Lois shook her head in negation. "No, I'm right!"
As he opened his mouth to continue his denials, Lois planted that finger again firmly on Clark's sternum. "Just remember, Clark. If I'm right and you lie to me now, I will never, ever, ever trust you again."
Clark dropped his face for a moment and then seemed to summon some resolution. He lifted his gaze to meet Lois's. "And if I say yes, I am and, oh, by the way, I'm a stranger from another planet, will you ever talk to me again?"
Lois blinked rapidly. "Well, of course I will, Clark! How else am I going to keep you on the straight and narrow?"
His smile dazzled and Lois found herself biting her lip in an effort to keep from grabbing him by the collars and pulling him in for a kiss or peppering him with a million questions. Though, if she was going to be honest with herself, right now the first temptation was the more powerful.
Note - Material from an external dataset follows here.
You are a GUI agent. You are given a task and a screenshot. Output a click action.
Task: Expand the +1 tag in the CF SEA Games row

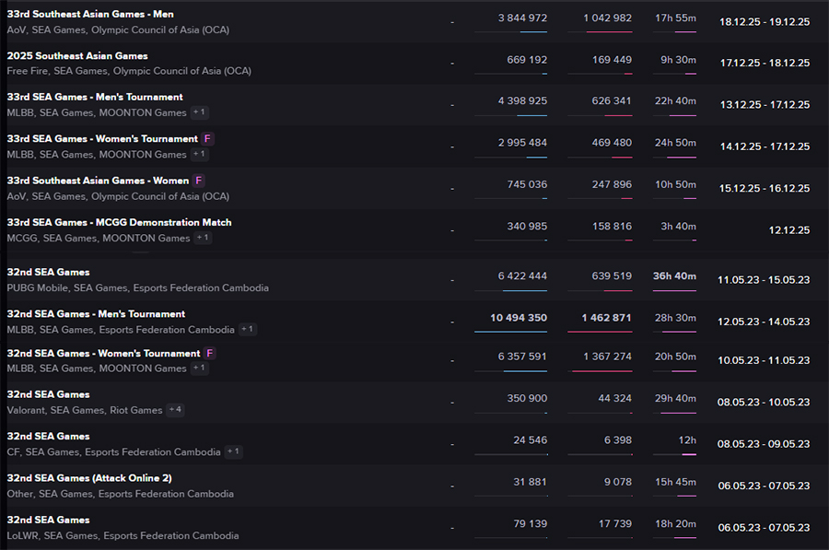[x=234, y=452]
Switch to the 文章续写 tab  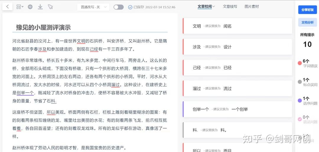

Outside in the corridor, a bell rang faintly. It was followed by a caroling of bells from a nearby church, faintly ringing in the empty room. With the bells, the burdens of Lois's worries and woes over the past weeks finally let go and she could return Clark's smile, fully and completely.
"Merry Christmas, Lois."
"Merry Christmas, Clark."
Her fingers interlaced with his and his head dropped down to hers and soon the bells outside weren't the only ones ringing for Lois Lane in Star City.